* **EXERCISE BRIEF**:
As the answer, set down the lines below from the one containing "Watch TV (289, 14)" through the one containing "Social Media (184, 2204)", exactly and inclusively, and no others.

* **Data items**:

-- -- --

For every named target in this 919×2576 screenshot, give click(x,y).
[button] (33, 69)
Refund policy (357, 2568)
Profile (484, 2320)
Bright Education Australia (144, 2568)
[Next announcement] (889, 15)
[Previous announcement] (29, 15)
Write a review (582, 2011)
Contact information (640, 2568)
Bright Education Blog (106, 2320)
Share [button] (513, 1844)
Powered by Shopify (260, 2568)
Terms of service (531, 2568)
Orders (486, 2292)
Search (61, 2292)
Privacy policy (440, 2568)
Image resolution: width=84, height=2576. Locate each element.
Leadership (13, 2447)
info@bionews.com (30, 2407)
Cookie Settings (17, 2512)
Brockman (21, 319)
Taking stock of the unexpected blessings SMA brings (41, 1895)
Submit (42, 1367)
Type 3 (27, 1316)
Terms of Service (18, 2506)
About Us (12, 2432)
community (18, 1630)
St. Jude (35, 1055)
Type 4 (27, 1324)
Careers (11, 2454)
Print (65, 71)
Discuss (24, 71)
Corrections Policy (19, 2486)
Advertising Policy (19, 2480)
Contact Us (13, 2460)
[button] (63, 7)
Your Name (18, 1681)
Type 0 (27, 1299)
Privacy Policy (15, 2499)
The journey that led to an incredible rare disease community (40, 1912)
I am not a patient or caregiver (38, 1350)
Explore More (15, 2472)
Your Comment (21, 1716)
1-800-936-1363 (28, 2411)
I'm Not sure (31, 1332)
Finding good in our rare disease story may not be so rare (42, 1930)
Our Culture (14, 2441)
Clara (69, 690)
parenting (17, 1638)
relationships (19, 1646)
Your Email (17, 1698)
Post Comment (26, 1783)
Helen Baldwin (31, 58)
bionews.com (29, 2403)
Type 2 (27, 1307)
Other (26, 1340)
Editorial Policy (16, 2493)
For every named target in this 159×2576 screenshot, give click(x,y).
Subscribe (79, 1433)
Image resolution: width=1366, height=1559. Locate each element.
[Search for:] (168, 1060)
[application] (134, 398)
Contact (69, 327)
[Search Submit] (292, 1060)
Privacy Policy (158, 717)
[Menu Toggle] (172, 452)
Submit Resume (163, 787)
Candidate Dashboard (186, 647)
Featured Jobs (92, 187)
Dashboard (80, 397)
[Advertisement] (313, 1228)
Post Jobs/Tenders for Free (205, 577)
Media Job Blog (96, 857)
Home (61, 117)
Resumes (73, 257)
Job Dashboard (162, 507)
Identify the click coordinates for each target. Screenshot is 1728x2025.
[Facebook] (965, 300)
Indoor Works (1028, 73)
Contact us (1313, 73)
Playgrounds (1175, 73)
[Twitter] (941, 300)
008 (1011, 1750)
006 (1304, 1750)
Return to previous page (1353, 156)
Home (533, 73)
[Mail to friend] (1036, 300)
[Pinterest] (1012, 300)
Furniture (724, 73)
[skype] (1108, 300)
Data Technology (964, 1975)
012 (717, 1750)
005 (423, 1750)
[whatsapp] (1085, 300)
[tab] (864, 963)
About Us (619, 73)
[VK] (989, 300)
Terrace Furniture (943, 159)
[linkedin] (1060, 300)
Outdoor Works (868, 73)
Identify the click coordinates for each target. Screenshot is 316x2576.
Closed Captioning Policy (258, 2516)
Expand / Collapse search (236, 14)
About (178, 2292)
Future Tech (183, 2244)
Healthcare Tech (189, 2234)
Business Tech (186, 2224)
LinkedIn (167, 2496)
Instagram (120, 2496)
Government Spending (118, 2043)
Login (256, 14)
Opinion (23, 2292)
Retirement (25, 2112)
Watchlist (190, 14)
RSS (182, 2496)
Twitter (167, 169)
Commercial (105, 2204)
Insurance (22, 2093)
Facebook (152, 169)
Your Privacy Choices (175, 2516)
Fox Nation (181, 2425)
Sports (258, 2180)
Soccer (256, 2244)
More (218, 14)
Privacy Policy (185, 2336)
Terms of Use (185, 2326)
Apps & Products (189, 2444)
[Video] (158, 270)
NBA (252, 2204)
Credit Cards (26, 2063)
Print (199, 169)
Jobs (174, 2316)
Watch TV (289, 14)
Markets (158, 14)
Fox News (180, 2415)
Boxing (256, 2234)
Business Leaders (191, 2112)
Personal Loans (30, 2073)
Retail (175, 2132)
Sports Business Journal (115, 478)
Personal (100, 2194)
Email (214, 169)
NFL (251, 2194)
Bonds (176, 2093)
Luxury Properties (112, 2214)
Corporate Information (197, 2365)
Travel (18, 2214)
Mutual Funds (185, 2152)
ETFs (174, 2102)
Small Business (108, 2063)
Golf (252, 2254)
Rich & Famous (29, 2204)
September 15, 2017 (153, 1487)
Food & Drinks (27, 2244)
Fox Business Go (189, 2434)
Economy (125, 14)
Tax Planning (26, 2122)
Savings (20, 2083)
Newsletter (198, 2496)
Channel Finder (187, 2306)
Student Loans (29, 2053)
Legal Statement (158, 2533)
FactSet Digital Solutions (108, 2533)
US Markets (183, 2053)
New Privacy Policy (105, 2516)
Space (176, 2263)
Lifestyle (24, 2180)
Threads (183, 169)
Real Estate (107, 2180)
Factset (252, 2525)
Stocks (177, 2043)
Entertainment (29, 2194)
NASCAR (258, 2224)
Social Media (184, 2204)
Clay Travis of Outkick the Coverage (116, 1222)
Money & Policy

-- -- --

* **WRITTEN SOLUTION**:
Watch TV (289, 14)
Markets (158, 14)
Fox News (180, 2415)
Boxing (256, 2234)
Business Leaders (191, 2112)
Personal Loans (30, 2073)
Retail (175, 2132)
Sports Business Journal (115, 478)
Personal (100, 2194)
Email (214, 169)
NFL (251, 2194)
Bonds (176, 2093)
Luxury Properties (112, 2214)
Corporate Information (197, 2365)
Travel (18, 2214)
Mutual Funds (185, 2152)
ETFs (174, 2102)
Small Business (108, 2063)
Golf (252, 2254)
Rich & Famous (29, 2204)
September 15, 2017 (153, 1487)
Food & Drinks (27, 2244)
Fox Business Go (189, 2434)
Economy (125, 14)
Tax Planning (26, 2122)
Savings (20, 2083)
Newsletter (198, 2496)
Channel Finder (187, 2306)
Student Loans (29, 2053)
Legal Statement (158, 2533)
FactSet Digital Solutions (108, 2533)
US Markets (183, 2053)
New Privacy Policy (105, 2516)
Space (176, 2263)
Lifestyle (24, 2180)
Threads (183, 169)
Real Estate (107, 2180)
Factset (252, 2525)
Stocks (177, 2043)
Entertainment (29, 2194)
NASCAR (258, 2224)
Social Media (184, 2204)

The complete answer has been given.